The Southern Hemisphere has hosted several FIFA World Cups and FIFA World Cup finals, including the inaugural tournament in Uruguay in 1930, Brazil in 1950 and 2014, Chile in 1962, Argentina in 1978, and South Africa in 2010. Over the tournament's history, three Southern Hemisphere countries (Argentina, Brazil and Uruguay) have lifted the trophy on multiple occasions, while Brazil is the only country in the world to have qualified for every edition since 1930. The other Southern Hemisphere countries which have appeared at the tournament since 1930 are Angola, Australia, Bolivia, Chile, Colombia, the Democratic Republic of the Congo (as both Zaire and their current name) Ecuador, Indonesia (as Dutch East Indies), New Zealand, Peru and South Africa. The 1956 Summer Olympics in Melbourne were the first to be held in the Southern Hemisphere. Subsequent editions have been held in Australia, including Sydney in 2000, and the upcoming 2032 Games in Brisbane, making Australia one of the few countries to host the Summer Olympic Games across three different cities. At the 2002 Winter Olympics, Australian speed skater Steven Bradbury won the Southern Hemisphere's first-ever Winter Olympic gold medal in the 1,000m short-track event. Trailing in last place during the final lap, Bradbury watched as all four competitors ahead of him crashed into each other on the final bend. He glided across the finish line untouched to claim gold. This event birthed the Australian idiom "doing a Bradbury", which refers to achieving unexpected success simply by staying on one's feet while the competition collapses. Cadel Evans, an Australian cyclist born in Katherine, Northern Territory, was the first person from the Southern Hemisphere to win the Tour De France in 2011. The race was subsequently won by Colombian Egan Bernal in 2018, who became the first Latin American to win, although Bernal was born in a part of Colombia which is above the equator.

By death toll, the worst terrorist incident to have ever occurred in the Southern Hemisphere is the 2001 Angola train attack, which was part of the country's civil war and killed 252 people. Other major terrorist incidents in the Southern Hemisphere include the 1998 United States embassy bombings, which occurred simultaneously in Kenya and Tanzania and killed 224, and the 2002 Bali Bombings which killed 202. In 1996, the hijacked Ethiopian Airlines Flight 961 crashed in an area of the Indian Ocean which was below the equator, killing 125. The crash occurred near Grande Comore, the main island of Comoros. This event is not classified as a terrorist incident, since it was carried out by three Ethiopian men who were demanding political asylum in Australia.

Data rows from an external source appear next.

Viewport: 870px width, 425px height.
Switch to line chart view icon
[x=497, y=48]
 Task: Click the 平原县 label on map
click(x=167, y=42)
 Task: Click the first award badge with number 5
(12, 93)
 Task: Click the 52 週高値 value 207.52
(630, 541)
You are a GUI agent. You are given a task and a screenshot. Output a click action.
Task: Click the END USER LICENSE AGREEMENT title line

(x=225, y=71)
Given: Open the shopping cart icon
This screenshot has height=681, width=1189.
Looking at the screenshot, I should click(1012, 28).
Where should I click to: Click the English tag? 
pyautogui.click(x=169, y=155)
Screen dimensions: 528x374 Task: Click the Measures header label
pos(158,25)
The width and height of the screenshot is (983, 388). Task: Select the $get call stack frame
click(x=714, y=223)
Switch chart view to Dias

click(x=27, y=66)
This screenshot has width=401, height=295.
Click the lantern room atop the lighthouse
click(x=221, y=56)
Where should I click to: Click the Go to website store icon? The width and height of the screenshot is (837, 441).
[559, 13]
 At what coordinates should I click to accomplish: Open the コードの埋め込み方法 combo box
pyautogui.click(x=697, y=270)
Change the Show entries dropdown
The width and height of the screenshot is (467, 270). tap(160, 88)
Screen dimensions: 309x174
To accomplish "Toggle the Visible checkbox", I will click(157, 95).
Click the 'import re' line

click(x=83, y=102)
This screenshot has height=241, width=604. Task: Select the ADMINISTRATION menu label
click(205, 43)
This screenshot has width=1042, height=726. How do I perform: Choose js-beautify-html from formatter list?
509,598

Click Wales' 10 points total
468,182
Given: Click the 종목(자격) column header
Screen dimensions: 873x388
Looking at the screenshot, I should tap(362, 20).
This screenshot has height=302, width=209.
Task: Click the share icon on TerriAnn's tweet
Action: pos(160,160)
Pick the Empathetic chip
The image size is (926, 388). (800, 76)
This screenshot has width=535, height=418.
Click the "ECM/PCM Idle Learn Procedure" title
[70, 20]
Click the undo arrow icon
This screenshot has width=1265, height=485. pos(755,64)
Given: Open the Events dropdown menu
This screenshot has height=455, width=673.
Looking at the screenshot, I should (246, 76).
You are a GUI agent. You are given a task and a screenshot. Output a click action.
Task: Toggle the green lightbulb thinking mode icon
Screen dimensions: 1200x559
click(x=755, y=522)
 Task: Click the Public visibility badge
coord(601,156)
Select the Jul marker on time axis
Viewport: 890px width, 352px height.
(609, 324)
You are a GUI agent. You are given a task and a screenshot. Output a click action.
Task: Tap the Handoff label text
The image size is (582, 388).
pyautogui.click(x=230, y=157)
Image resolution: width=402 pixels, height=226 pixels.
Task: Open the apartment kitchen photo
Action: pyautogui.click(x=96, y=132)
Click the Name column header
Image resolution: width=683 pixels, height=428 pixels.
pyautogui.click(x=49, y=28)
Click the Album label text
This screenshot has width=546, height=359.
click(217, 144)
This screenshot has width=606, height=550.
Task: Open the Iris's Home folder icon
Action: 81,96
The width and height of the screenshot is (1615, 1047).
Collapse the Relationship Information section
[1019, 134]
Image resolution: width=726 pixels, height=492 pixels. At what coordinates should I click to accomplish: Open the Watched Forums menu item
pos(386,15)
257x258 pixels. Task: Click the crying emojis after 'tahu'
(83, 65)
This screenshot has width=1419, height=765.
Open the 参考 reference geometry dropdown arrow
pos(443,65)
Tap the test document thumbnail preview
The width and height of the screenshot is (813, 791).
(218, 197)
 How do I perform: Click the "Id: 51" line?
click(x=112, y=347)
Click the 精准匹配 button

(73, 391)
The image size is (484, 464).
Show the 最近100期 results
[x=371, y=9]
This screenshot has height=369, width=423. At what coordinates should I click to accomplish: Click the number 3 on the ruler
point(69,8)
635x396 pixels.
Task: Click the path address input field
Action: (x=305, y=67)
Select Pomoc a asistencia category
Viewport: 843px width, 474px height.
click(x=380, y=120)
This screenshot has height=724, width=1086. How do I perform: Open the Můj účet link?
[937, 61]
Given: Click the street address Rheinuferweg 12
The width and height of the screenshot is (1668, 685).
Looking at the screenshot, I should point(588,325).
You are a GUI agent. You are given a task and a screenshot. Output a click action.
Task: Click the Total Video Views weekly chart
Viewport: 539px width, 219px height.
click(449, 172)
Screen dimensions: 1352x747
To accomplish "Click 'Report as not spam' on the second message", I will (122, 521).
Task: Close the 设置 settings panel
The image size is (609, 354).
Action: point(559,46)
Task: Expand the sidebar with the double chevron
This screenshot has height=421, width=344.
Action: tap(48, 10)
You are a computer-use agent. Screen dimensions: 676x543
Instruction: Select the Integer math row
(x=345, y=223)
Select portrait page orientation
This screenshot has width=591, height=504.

Certain areas of the Southern Hemisphere are vulnerable to earthquakes and volcanic eruptions, and this is driven by intense tectonic activity along the southern Pacific Ring of Fire. One of the most notable seismic events is the 1960 Valdivia earthquake in Chile, which remains the most powerful earthquake ever recorded at 9.6 on the moment magnitude scale. The event caused an estimated 1,000 to 6,000 deaths mainly in Chile, as well as tsunamis which had varying impacts across the Pacific Rim, including in Australia and areas above the equator like Hawaii, Japan, the Philippines and the Aleutian Islands. The 1970 Ancash earthquake and Huascarán debris avalanche in Peru resulted in up to 70,000 fatalities and is the deadliest natural disaster to have occurred entirely in the Southern Hemisphere. In more recent times, the 2009 Samoa earthquake and tsunami caused at least 189 fatalities, the 2010 Chile Earthquake caused 525 fatalities and the 2011 Christchurch earthquake in New Zealand caused 185 fatalities. Major volcanic eruptions have occurred entirely south of the equator in Indonesia, including the 1815 eruption of Mount Tambora, which killed at least 10,000 people and is the most powerful volcanic explosion in recorded human history. The eruption injected huge amounts of sulfur dioxide and ash into the stratosphere, causing severe global cooling in areas of the Northern Hemisphere like Europe and North America, leading to what is known as the "Year Without a Summer". The 1883 eruption of Krakatoa in Indonesia is another one of the most destructive volcanic events in recorded history, causing an estimated 36,417 deaths.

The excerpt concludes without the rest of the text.